Il capitalismo in quanto ordinamento totalitario distruttivo non annichilisce soltanto la storia, ma anche l’evoluzione degli esseri viventi, il che innanzitutto vuol dire l’evoluzione dell’essere umano come forma più sviluppata della vita sulla Terra. Si tratta di una mutazione capitalisticamente condizionata dell’uomo che lo riduce alla sua degenerazione come essere naturale, creativo e sociale. Il capitalismo annienta le potenzialità vivificanti dell’essere umano condizionate dalla natura e dalla storia, lo riduce ad una materia tecnicamente organizzata, e riduce la società umana ad un formicaio meccanico.  In questo modo, vengono degenerate ed annientate le potenzialità vivificanti della materia vivente accumulate nel gene umano nel corso di più di tre miliardi di anni di evoluzione del mondo vivente, come anche le capacità creative dell’essere umano che sono il prodotto dello sviluppo storico e che possono realizzarsi soltanto dentro una società come comunità naturale umanizzata. In essenza, il capitalismo svaluta e abolisce l’uomo come essere umano e naturale. La tesi sempre più diffusa secondo cui “l’umanità tradizionale” sarebbe superata e che debba svilupparsi la razza dei cyborgs indica che l’uomo come essere umano e naturale è diventato un ostacolo per il capitalismo, e come tale inutile.

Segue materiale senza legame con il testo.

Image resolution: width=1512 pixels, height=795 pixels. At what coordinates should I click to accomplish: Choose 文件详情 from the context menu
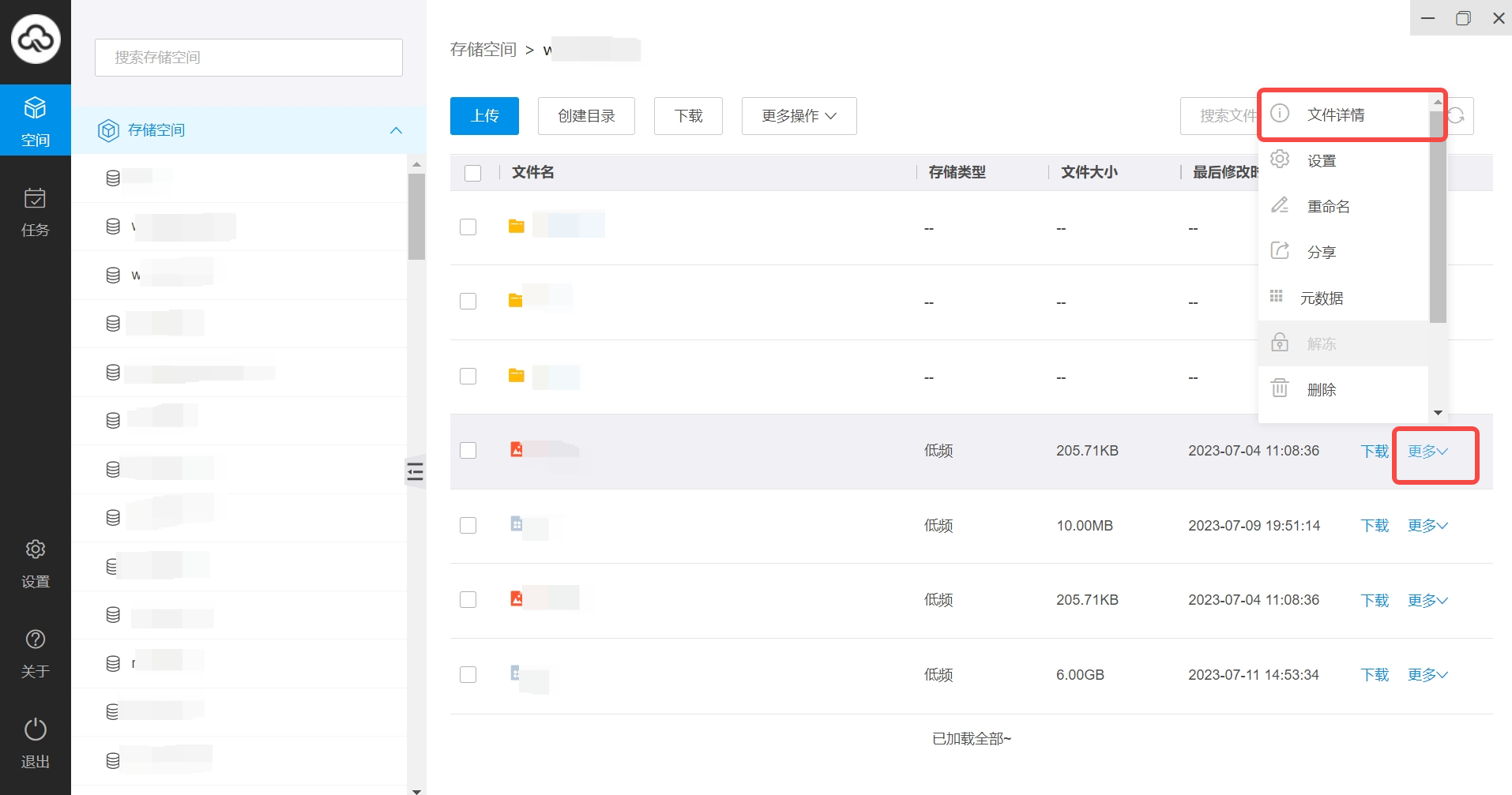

Il ponte che l’essere umano ha costruito durante la sua esistenza storica, che lo porta verso il futuro, ha già cominciato a crollare. Il meccanismo capitalistico di propaganda cerca di impedire all’essere umano di diventare consapevole di questo processo. Ancora peggio, la vita degenerata in modo capitalistico plasma una coscienza di tipo tale da impedire agli esseri umani di capire la natura del pericolo che sovrasta l’umanità. Il capitalismo impone un modo di pensare che non permette all’uomo di cercare risposte a domande che sono di vitale importanza per la sua sopravvivenza e libertà. Allo stesso tempo, il crollo economico del capitalismo, che direttamente espone a pericolo la vita di un sempre più alto numero di esseri umani, marginalizza domande dalle quali dipende l’esistenza dell’umanità e relativizza la loro drammaticità. Che importanza ha la distruzione di boschi e lo sciogliersi di ghiacciai per un uomo che con la sua famiglia sta morendo in povertà? La cosa più fatale è che la sfida esistenziale imposta dal capitalismo all’umanità sta in totale contraddizione con la natura dell’uomo plasmato dal capitalismo. Costui è un piccolo borghese che non sente alcuna responsabilità per l’esistenza del mondo e per il quale la questione della sopravvivenza dell’umanità si riduce alla questione della sopravvivenza personale. La reazione spontanea del piccolo borghese atomizzato alla sempre più reale possibilità di una distruzione globale non è di prevenire la distruzione del mondo, ma di trovare rifugio per sé stesso. Questo a maggior ragione in quanto la preservazione del ponte rappresenta una sfida che supera di gran lunga forze individuali umane e l’uomo come individuo solitario si sente inerme davanti all’imminente cataclisma. Il compito più importante della mente vivificante è quello di indicare l’importanza esistenziale della socialità e di contribuire in questo modo ad accrescere il bisogno dell’essere umano per il suo prossimo. Senza una emancipata e combattiva socialità l’essere umano è condannato ad una solitaria disperazione che lo porta alla morte.